* **Instructions for the task**
Return each line of the material below exactly. Begin at the first and end on the line with "Given: Stop the running process (red square)".

* **Excerpted records**

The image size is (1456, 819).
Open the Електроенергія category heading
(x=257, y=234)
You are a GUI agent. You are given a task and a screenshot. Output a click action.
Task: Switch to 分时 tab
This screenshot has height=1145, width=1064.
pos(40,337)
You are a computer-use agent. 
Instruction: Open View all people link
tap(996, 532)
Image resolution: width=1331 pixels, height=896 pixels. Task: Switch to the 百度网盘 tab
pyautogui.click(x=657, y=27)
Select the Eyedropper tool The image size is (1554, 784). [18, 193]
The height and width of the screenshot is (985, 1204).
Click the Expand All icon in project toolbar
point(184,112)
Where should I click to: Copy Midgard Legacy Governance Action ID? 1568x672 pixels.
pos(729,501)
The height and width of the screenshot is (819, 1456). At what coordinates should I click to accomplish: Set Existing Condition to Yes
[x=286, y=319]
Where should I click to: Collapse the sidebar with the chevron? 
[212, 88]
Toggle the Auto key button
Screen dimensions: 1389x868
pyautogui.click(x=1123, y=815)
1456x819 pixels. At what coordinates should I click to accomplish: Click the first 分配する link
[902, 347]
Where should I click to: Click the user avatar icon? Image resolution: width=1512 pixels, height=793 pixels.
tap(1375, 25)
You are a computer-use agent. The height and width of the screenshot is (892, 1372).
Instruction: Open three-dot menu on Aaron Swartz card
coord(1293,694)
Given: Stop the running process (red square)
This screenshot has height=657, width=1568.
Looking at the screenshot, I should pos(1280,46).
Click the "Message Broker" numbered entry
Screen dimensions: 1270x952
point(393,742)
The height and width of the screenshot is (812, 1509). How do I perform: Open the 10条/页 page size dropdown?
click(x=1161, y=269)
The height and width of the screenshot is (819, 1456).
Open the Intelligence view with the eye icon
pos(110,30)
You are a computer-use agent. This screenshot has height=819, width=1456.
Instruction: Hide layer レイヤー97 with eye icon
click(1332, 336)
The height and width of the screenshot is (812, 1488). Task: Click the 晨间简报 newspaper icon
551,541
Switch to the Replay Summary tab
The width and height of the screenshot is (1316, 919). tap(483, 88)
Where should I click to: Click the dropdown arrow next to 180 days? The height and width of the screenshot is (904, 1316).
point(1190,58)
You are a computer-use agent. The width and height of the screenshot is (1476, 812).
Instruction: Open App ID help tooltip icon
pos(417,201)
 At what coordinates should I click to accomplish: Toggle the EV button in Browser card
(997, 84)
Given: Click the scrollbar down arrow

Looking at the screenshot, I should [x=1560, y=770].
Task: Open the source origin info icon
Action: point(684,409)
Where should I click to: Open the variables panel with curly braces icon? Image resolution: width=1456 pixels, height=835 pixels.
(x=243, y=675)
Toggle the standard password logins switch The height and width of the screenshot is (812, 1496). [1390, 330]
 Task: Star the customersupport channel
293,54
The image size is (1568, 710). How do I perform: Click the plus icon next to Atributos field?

* **Answer box**
The image size is (1456, 819).
Open the Електроенергія category heading
(x=257, y=234)
You are a GUI agent. You are given a task and a screenshot. Output a click action.
Task: Switch to 分时 tab
This screenshot has height=1145, width=1064.
pos(40,337)
You are a computer-use agent. 
Instruction: Open View all people link
tap(996, 532)
Image resolution: width=1331 pixels, height=896 pixels. Task: Switch to the 百度网盘 tab
pyautogui.click(x=657, y=27)
Select the Eyedropper tool The image size is (1554, 784). [18, 193]
The height and width of the screenshot is (985, 1204).
Click the Expand All icon in project toolbar
point(184,112)
Where should I click to: Copy Midgard Legacy Governance Action ID? 1568x672 pixels.
pos(729,501)
The height and width of the screenshot is (819, 1456). At what coordinates should I click to accomplish: Set Existing Condition to Yes
[x=286, y=319]
Where should I click to: Collapse the sidebar with the chevron? 
[212, 88]
Toggle the Auto key button
Screen dimensions: 1389x868
pyautogui.click(x=1123, y=815)
1456x819 pixels. At what coordinates should I click to accomplish: Click the first 分配する link
[902, 347]
Where should I click to: Click the user avatar icon? Image resolution: width=1512 pixels, height=793 pixels.
tap(1375, 25)
You are a computer-use agent. The height and width of the screenshot is (892, 1372).
Instruction: Open three-dot menu on Aaron Swartz card
coord(1293,694)
Given: Stop the running process (red square)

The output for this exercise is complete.